▸ ASSIGNED TASK
Exact reproduction required: the lines below from the line with "MORELOS (25, 122)" to the line with "junio 2023 (237, 651)", both ends included, and no others.

▸ STUDY MATERIAL
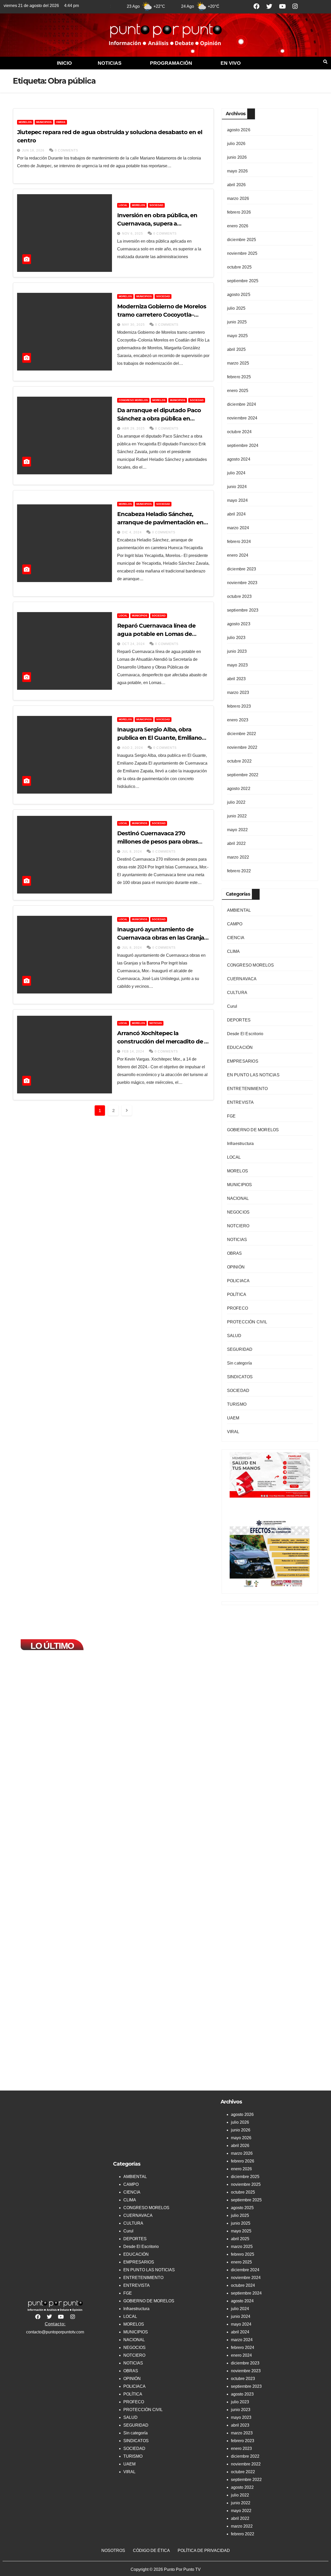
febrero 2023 (239, 706)
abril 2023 (236, 679)
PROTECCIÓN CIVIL (247, 1322)
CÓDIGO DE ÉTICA (151, 2550)
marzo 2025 (238, 363)
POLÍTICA (236, 1294)
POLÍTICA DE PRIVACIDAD (204, 2550)
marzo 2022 (238, 857)
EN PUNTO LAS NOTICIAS (253, 1075)
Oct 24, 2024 (133, 644)
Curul (232, 1006)
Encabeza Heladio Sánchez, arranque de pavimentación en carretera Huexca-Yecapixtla (160, 522)
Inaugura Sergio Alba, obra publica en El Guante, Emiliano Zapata (159, 738)
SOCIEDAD (156, 205)
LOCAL (123, 205)
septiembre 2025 (243, 281)
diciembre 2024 (241, 404)
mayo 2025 (237, 335)
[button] (111, 63)
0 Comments (66, 150)
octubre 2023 (239, 596)
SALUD (234, 1335)
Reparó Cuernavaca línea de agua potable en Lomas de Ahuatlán (156, 634)
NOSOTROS (113, 2550)
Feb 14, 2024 (133, 1051)
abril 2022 (236, 843)
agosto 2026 (238, 130)
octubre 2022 (239, 761)
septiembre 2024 (243, 445)
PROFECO (237, 1308)
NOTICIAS (110, 63)
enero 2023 (238, 720)
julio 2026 (236, 143)
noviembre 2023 (242, 582)
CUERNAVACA (242, 979)
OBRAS (60, 122)
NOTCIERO (238, 1226)
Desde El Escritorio (245, 1034)
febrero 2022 (239, 871)
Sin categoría (239, 1363)
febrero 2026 (239, 212)
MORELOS (25, 122)
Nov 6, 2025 (132, 233)
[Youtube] (282, 6)
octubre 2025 (239, 267)
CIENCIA (235, 937)
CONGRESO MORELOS (133, 400)
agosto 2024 (238, 459)
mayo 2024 (237, 500)
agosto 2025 (238, 294)
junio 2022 (237, 816)
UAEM (233, 1418)
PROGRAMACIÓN (171, 63)
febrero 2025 (239, 377)
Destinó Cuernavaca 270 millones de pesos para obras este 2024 (157, 841)
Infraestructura (240, 1143)
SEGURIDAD (240, 1349)
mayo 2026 (237, 171)
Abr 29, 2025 (133, 428)
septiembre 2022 (243, 775)
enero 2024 (238, 555)
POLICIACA (238, 1281)
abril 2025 (236, 349)
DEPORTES (239, 1020)
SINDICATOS (240, 1377)
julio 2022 (236, 802)
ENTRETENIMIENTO (247, 1088)
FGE (231, 1116)
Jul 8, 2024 (132, 851)
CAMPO (235, 924)
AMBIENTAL (239, 910)
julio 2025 (236, 308)
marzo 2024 (238, 528)
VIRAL (233, 1432)
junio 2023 (237, 651)
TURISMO (236, 1404)
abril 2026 (236, 185)
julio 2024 (236, 473)
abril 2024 (236, 514)
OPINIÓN (236, 1267)
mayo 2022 (237, 830)
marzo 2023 (238, 692)
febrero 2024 (239, 541)
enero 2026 (238, 226)
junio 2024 (237, 486)
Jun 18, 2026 (33, 150)
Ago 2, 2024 (132, 748)
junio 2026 (237, 157)
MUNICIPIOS (44, 122)
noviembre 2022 (242, 747)
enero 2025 (238, 390)
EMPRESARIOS (242, 1061)
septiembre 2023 (243, 610)
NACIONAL (238, 1198)
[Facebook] (256, 6)
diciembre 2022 (241, 733)
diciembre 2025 (241, 239)
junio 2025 (237, 322)
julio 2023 (236, 637)
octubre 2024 (239, 432)
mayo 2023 (237, 665)
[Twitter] (269, 6)
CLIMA (233, 951)
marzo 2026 (238, 198)
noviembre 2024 (242, 418)
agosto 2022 (238, 788)
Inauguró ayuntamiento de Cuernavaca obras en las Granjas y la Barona (162, 937)
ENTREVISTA (240, 1102)
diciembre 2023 (241, 569)
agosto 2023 (238, 624)
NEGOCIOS (238, 1212)
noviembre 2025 (242, 253)
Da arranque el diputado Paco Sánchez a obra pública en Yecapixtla (159, 418)
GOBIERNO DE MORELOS (253, 1130)
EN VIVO (231, 63)
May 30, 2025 (133, 324)
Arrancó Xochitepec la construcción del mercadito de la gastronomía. (163, 1041)
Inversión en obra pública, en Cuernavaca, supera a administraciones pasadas (157, 223)
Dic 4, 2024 (132, 532)
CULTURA (237, 992)
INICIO (64, 63)
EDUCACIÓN (240, 1047)
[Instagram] (295, 6)
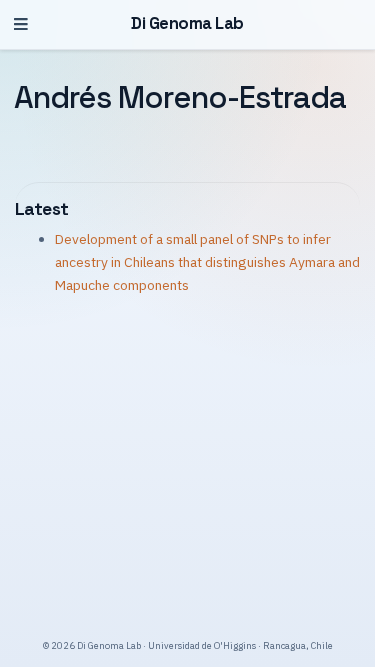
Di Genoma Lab (187, 23)
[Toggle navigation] (21, 24)
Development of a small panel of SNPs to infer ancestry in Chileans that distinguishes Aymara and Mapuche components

▸ RESULT OF THIS EXERCISE
MORELOS (25, 122)
Nov 6, 2025 (132, 233)
[Youtube] (282, 6)
octubre 2025 (239, 267)
CIENCIA (235, 937)
CONGRESO MORELOS (133, 400)
agosto 2024 (238, 459)
mayo 2024 (237, 500)
agosto 2025 (238, 294)
junio 2022 (237, 816)
UAEM (233, 1418)
PROGRAMACIÓN (171, 63)
febrero 2025 (239, 377)
Destinó Cuernavaca 270 millones de pesos para obras este 2024 (157, 841)
Infraestructura (240, 1143)
SEGURIDAD (240, 1349)
mayo 2026 (237, 171)
Abr 29, 2025 (133, 428)
septiembre 2022 (243, 775)
enero 2024 (238, 555)
POLICIACA (238, 1281)
abril 2025 (236, 349)
DEPORTES (239, 1020)
SINDICATOS (240, 1377)
julio 2022 (236, 802)
ENTRETENIMIENTO (247, 1088)
FGE (231, 1116)
Jul 8, 2024 (132, 851)
CAMPO (235, 924)
AMBIENTAL (239, 910)
julio 2025 (236, 308)
marzo 2024 (238, 528)
VIRAL (233, 1432)
junio 2023 (237, 651)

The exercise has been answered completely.